First

The second set we need calced, is First. This is defined as

First() = \emptyset First(a) = {a} First(\alpha \beta) = | First(\alpha) \union First(\beta) if Nullable(\alpha) | First(\alpha) otherwise First(N) = First(\alpha_{1}) \union ... \union First(\alpha_{n}) where N \rightarrow \alpha_{1}, ... , N \rightarrow \alpha_{n}

For a, \alpha, \beta, N be terminal, set of grammar rules, same and nonterminal, respectively. Thus we need the Nullable-set. And we possibly need to iterate for grammars with productions with First-set dependent on productions defined later. For example observe the grammar

A \rightarrow "a" A | B B \rightarrow "b" B | C C \rightarrow A |

In this case First(A) = First(B) \union {"a"}.

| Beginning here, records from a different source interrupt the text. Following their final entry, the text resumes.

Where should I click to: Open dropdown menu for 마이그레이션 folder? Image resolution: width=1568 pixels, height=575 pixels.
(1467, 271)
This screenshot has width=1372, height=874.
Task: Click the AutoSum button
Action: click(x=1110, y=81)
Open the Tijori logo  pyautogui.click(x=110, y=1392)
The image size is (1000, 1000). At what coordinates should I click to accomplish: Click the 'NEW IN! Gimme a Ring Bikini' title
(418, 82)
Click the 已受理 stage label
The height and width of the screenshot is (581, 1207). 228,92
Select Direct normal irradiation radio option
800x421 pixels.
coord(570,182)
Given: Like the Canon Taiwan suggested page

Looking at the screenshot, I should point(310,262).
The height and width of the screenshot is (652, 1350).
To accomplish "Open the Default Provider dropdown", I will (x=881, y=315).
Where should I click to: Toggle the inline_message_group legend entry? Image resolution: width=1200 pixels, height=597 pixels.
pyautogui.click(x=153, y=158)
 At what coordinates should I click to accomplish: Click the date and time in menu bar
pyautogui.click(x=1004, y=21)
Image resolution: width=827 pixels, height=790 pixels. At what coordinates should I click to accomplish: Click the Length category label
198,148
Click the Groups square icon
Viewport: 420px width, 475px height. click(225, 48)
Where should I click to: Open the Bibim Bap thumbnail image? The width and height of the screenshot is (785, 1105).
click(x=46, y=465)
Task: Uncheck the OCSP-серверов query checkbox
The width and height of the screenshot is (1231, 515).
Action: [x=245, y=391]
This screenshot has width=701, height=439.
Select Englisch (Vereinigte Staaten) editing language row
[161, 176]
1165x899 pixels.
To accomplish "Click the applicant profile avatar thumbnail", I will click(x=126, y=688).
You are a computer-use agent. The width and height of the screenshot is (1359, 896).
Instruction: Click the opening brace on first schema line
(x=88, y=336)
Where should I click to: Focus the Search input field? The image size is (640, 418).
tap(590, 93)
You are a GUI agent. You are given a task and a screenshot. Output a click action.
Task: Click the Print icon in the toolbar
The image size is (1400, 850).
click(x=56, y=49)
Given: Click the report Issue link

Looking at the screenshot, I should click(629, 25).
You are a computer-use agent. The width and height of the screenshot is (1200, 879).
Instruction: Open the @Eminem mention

My first though was to do something as done for Nullable. But this can't be done, I discovered after implementing. Some grammars lock with unsolved = newUnsolved even though the First-set is solvable. Instead I found what is called fixpoint iteration in the book Introduction to Compiler Design. The idea is as follows:

  1. Create an init-set with obvious (terminal) First-symbols along with dependencies.
  2. For every element in init add the resolved/obvious sets to solved. Also add dependencies if these are located in solved.
  3. Iterate until no new elements are added to solved.

This is a quite simple approach. The algorithm will stop since at some point no new elements can be added. After all these sets are finite. The above grammar will have init-sets as follows

First(A) = {"a"} \union First(B) First(B) = {"b"} \union First(C) First(C) = First(A) \union \emptyset

Hence First(A) contains dependencies union with the obvious {"a"}. And so on. With this grammar my Nullable-approach will surely fail since none of the init-sets can be added to solved.

When iterating we just keep adding elements

#Iteration1 First(A) = {"a"} \union {"b"} First(B) = {"b"} \union {"a"} First(C) = {"a","b"} #Iteration2 First(A) = {"a","b"} \union {"b","a"} First(B) = {"b","a"} \union {"a"} First(C) = {"a","b"} \union {"a","b"}

No new elements are added, and we are finished.

For maintaining sets I found the delicious data-structure HashSet<T> in .NET. It's almost as created particularly for this task. When adding an element already present in the hash-set, the Add-method simply returns false. Thus we iterate inserting elements element wise until for every insertion Add returns false. Simple as that!

One part that makes these sets hard to calculate, I think, is that third rule when Nullable non-terminals are present. Observe the following grammar

A \rightarrow B C "a" B \rightarrow "b" | C \rightarrow "c" |

Here we have that First(A) = {"a","b","c"}. We sort of recursively apply the third rule.